Friday, January 29, 2010

Green is my Valley and my Mountain and my...

Tomorrow BE'H is Tu B'Shevat. We call it the new year of the trees. My grandbabies sang, "Happy birthday, trees," today.
Tu B'Shevat comes in the dead of the winter. It is a time of hope. Despite the cold and freezing temperatures, despite the snow and harsh conditions hammering at nature, trees and plants and grass and flowers everywhere in Israel are getting a wake-up call. It's the first happy reminder that in but a few weeks spring will come.
On Tu B'Shevat, we put on our winter coats and take out our shovels and dig in the frozen ground, showing our faith that the spring will come to defrost our wintery world and let all nature around us rejoice with the warmth of the sun.
On Tu B'Shevat, we watch our children plant their little saplings as we flap our arms like penguins trying to keep warm. We watch our breath whoosh around us as we try to smile with pride at our youngsters attempts to reconnect to our blessed land.

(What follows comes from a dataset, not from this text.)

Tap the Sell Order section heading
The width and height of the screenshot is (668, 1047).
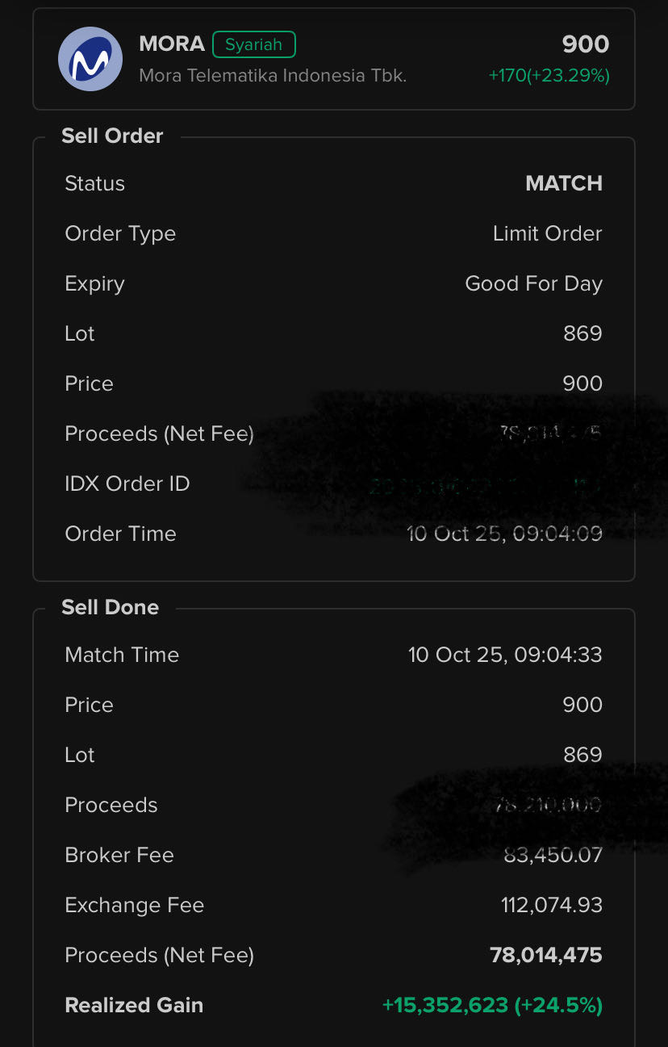click(112, 136)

This year we planted too. But we didn't even wear jackets. And the ground wasn't hard. It was mushy from the past rain.
The mountains and the valleys and the hills all around were not covered with frost or brown with winter rest. They were green - green everywhere. There is grass growing as far as the eye can see, even in places that I'd never seen grass before.

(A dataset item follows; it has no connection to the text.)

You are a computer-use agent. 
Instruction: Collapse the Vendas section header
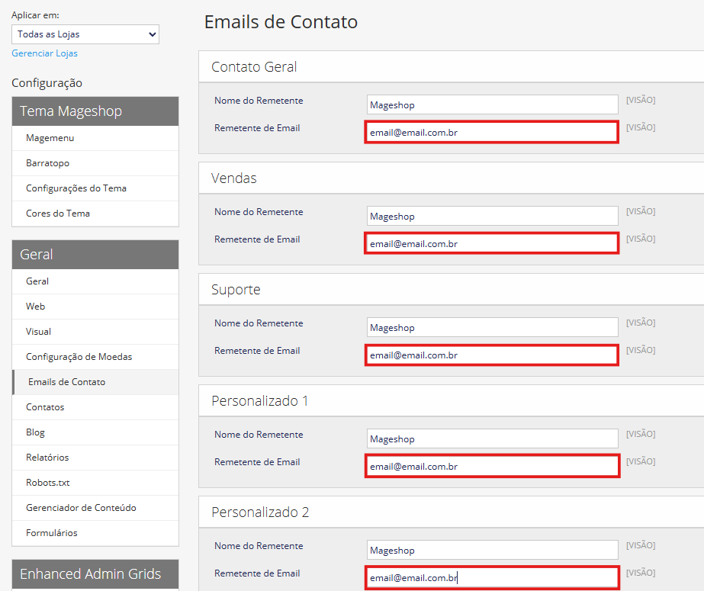(234, 178)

Sheep and goats are supposed to be closed in snuggly until springtime. But they were out all over the hills today, taking advantage of the clear blue day and the fresh green shrubbery.
Farmers are supposed to be living off what they have stored away from before the winter. And yet they were in their fields today, plowing and hoeing. As we drove on the Easter Gush Etzion Highway from Shdema to Tekoa, an Arab farmer sat behind his wheelbarrow, which was loaded with heads of cauliflower, the size of boulders.
The patch of farmland near the northern entrance to Efrat has sprouted cabbages that are so big, they look like the vegetables of the giants Sihon and Og.
This would all excite me, and cause me to reminisce about the produce during the time when Moses sent the spies to Israel and they came back with gargantuan fruit. However, all of this makes me feel uneasy. There is something very wrong.
The weather seems wrong. The grass seems wrong. The cabbage and cauliflower seem wrong. The sheep seem wrong. It is supposed to be winter. We're supposed to wake up nature today, but it never went to sleep. I feel that I should worry, or seek deep meaning for the absence of winter.
But I have hope that all will be well, and I have to have faith that this strange weather is for the best. "Call out to Hashem with thanks, with the harp sing to our G-d - Who covers the heaven with clouds, Who prepares rain for the earth, Who makes mountains sprout with grass." (Psalm 147)
So, despite the strange things going on in Mother Nature right now, I pray that Avinu Malkein (Our Father Our King) will take care of the Jewish people and give them the weather, the crops and the seasons they need.
Looking forward to getting back to normal winter weather - "Praise Hashem...He Who gives snow like fleece, He scatters frost like ashes. He hurles His ice like crumbs - before His cold, who can stand? He issues His command and it melts them, He blows His wind - the waters flow." (Psalm 147)
Happy Tu B'Shevat. Happy birthday, trees.